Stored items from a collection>
- - -
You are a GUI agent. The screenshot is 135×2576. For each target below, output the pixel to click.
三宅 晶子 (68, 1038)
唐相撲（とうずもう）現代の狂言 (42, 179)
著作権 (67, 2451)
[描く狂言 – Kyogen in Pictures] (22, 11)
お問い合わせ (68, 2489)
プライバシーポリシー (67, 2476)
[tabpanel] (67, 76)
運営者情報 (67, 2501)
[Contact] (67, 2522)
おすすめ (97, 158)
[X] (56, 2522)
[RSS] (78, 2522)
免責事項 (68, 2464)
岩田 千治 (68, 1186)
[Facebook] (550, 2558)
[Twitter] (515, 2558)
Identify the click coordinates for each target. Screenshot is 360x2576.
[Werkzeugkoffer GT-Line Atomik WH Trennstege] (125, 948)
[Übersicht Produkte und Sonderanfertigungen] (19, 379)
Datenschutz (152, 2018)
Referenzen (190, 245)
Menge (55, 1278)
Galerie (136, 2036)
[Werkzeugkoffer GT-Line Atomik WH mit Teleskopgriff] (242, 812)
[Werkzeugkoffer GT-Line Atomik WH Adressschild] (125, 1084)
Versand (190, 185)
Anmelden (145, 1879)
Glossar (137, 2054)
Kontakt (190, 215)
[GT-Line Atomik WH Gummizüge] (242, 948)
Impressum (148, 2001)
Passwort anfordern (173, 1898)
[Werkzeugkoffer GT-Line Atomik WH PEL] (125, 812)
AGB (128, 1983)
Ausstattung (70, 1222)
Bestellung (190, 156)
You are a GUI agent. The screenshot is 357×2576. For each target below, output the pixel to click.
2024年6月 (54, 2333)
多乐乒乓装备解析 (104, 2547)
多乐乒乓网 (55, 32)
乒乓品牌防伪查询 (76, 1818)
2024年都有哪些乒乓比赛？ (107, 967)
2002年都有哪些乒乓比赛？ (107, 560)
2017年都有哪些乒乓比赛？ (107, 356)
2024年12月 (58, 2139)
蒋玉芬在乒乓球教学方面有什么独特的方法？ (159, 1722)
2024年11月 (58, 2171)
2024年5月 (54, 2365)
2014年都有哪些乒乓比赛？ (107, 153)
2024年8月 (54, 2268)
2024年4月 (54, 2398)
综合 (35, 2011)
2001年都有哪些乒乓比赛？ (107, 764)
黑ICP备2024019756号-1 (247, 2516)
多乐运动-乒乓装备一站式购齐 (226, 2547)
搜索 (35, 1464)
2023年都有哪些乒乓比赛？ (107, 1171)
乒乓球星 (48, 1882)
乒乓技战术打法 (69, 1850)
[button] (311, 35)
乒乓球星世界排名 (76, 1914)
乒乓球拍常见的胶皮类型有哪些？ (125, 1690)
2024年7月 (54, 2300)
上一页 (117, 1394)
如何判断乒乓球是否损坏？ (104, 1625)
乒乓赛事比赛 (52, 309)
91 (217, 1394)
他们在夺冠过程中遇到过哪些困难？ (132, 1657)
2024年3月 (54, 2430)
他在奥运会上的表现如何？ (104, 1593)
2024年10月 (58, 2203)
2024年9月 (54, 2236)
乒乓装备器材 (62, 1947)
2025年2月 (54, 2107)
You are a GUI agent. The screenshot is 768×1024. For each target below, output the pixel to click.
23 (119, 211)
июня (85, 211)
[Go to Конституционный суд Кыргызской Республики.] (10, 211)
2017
- - -
What you have to do>
Using only the entries above, output the line with "Identify the click", the line with "[Werkzeugkoffer GT-Line Atomik WH PEL]", and all lines between them, exactly as they stand.

Written solution>
Identify the click coordinates for each target. Screenshot is 360x2576.
[Werkzeugkoffer GT-Line Atomik WH Trennstege] (125, 948)
[Übersicht Produkte und Sonderanfertigungen] (19, 379)
Datenschutz (152, 2018)
Referenzen (190, 245)
Menge (55, 1278)
Galerie (136, 2036)
[Werkzeugkoffer GT-Line Atomik WH mit Teleskopgriff] (242, 812)
[Werkzeugkoffer GT-Line Atomik WH Adressschild] (125, 1084)
Versand (190, 185)
Anmelden (145, 1879)
Glossar (137, 2054)
Kontakt (190, 215)
[GT-Line Atomik WH Gummizüge] (242, 948)
Impressum (148, 2001)
Passwort anfordern (173, 1898)
[Werkzeugkoffer GT-Line Atomik WH PEL] (125, 812)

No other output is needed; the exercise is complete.